Sourcing a vacant carpark at the Tamworth store sale on Friday was almost as rare as toilet paper.
The cattle market continued to soar for the 1900 head yarding where prices rose to $3225/head for pregnancy tested in calf cows and their July/August-drop calves.
Restockers from Gunnedah, Central West and local areas were competing with all 10 selling agents who had pocket fulls of client orders to secure some of the 945 steers, 600 heifers, 192 cows and calves and 210 PTIC females on offer.
All categories were dearer, except PTIC females. It was the line of Angus cross Angus/Santa seven to nine-month-old weaners from JB Carpenter, Carnegie, Niangala, that topped the market reaching $1500/head for the steers and $1320 for heifers.
The majority of weaner steers were selling for $1000 to $1200/head with lightweight animals sitting at $800/head. Weaner heifers averaged around $900 to $1000/head.
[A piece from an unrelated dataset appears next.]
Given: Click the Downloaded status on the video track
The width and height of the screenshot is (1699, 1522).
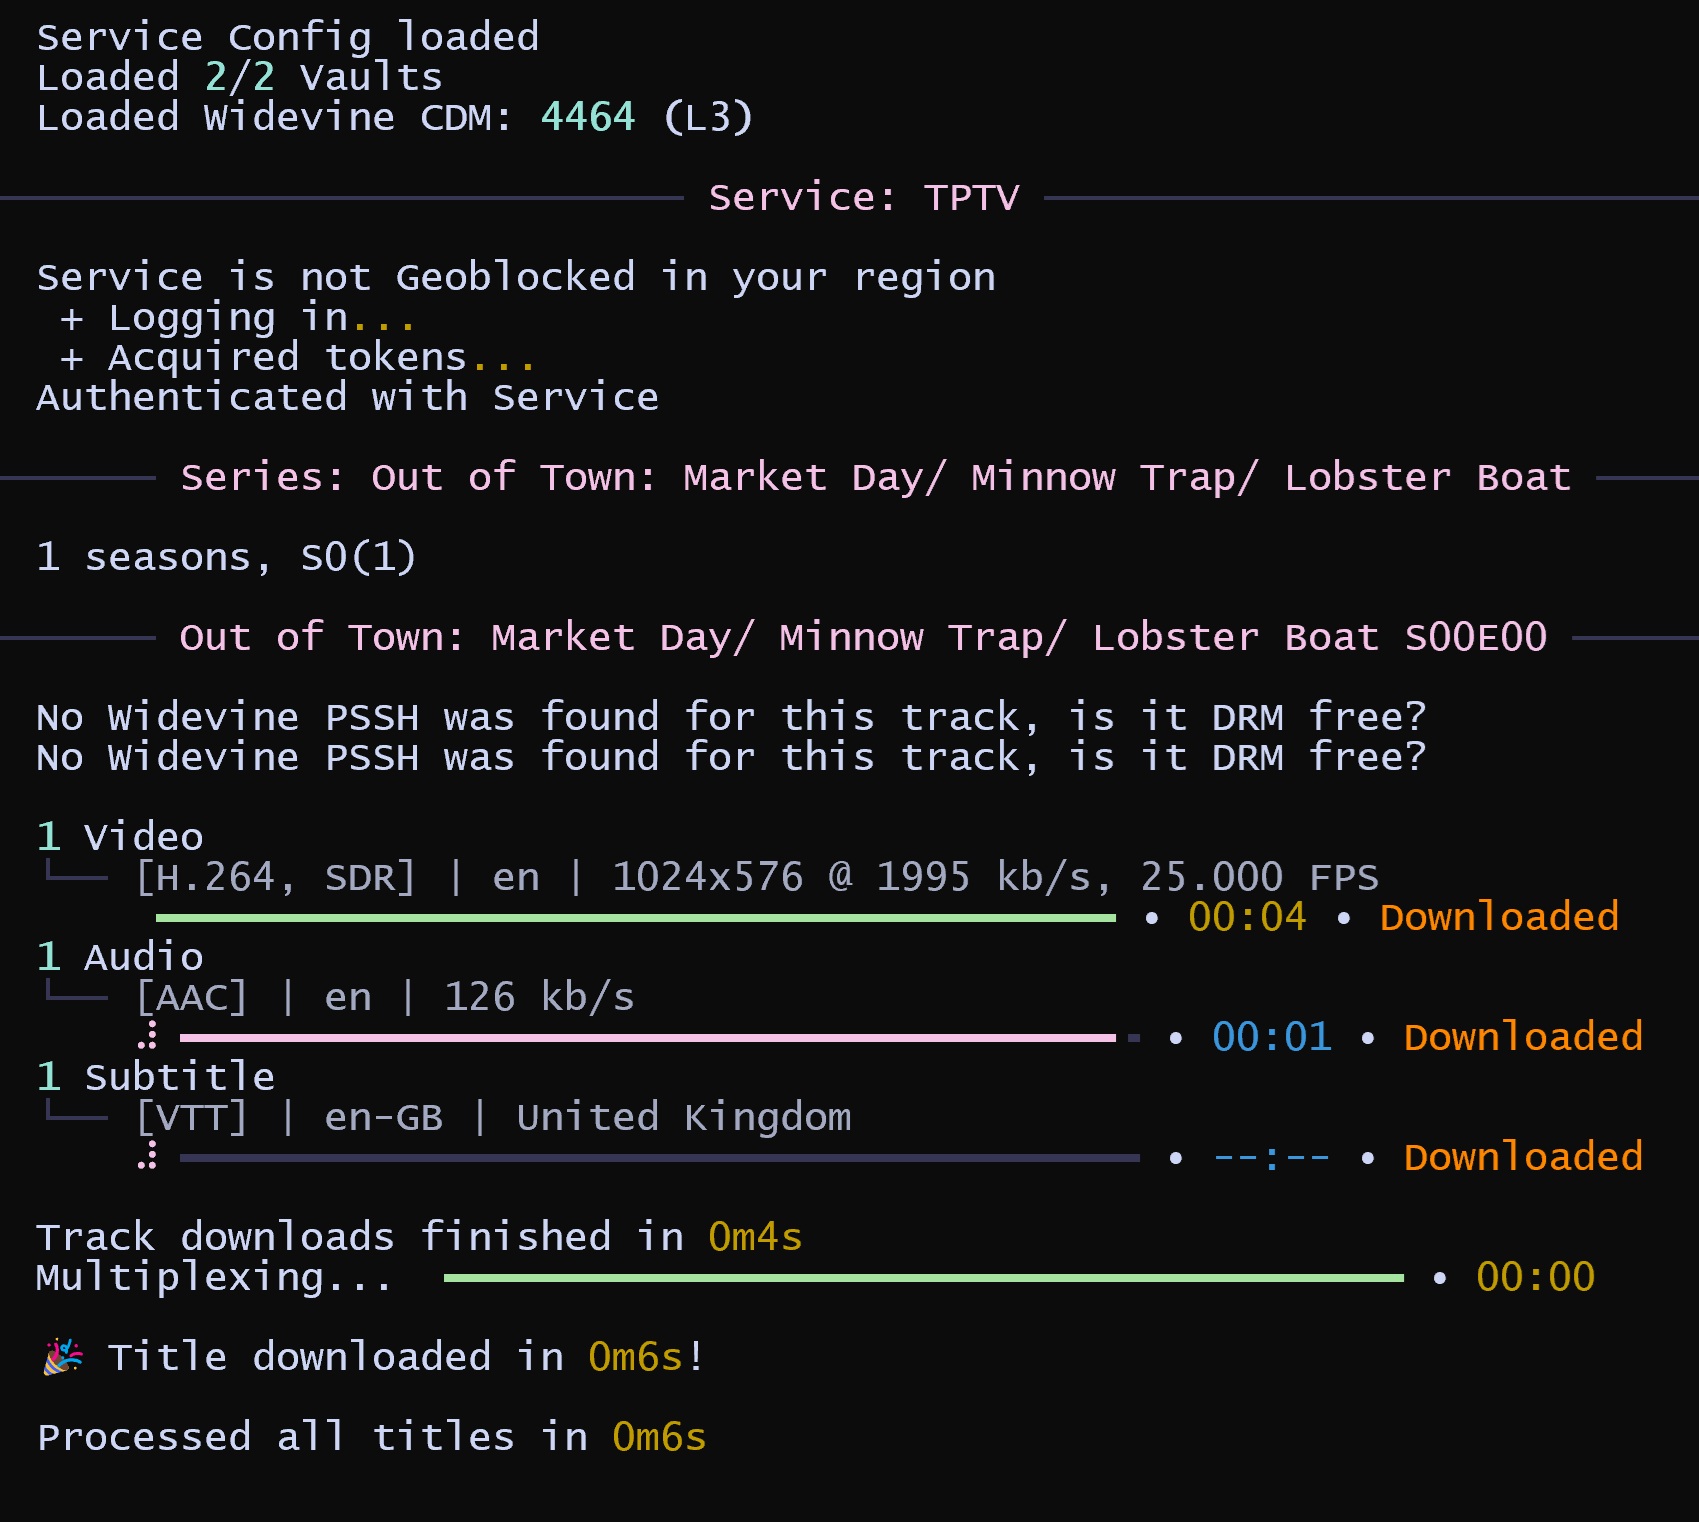Looking at the screenshot, I should point(1498,917).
A pen of 16 PTIC Angus cows and their calves on account of the Robinson Partnership, Merriwa, soared to $3225/head with the better end of that category sitting between $2500 to $3000/head.
PTIC females topped at $1600 to $1625/head.
The majority of cattle on offer represented local districts with some travelling from coastal agistment.
Tim Skerrett, Bimboola, Mulla Creek, offloaded the leftovers of his Bald Blair-blood Angus yearling steers ($1350) and heifers ($1170) along with six cows and calves.
Mr Skerrett runs about 140 cows, back from the normal 300 breeders, and had offloaded the heavier end of his steers and heifers to AuctionsPlus a fortnight earlier.
But he got higher prices from the firing Tamworth saleyards market.
"The market was really good and...I was always planning to offload these, it was just a matter of when," he said.
"They would have to be worth nearly twice as much as they were two months ago.
"We sold some on AuctionsPlus a fortnight ago and the steers went better today, more per kilogram and more dollars per head than a fortnight ago when they were our heavier end."
Pitt and Sons Porter and Finlayson agent Stuart Bell, Tamworth, said crowds were bigger than the last fortnightly sale and many people who turned up to buy would have walked away empty handed.
Vendor bred cattle were still making a premium as the market rose, he said.
"It's hard to see the little black steer weaners making much more per kilogram than what they are now," he said.
"The processing end and the feedlot end are going to keep a cap on the prices that you can pay per head, it's just a matter of finding them."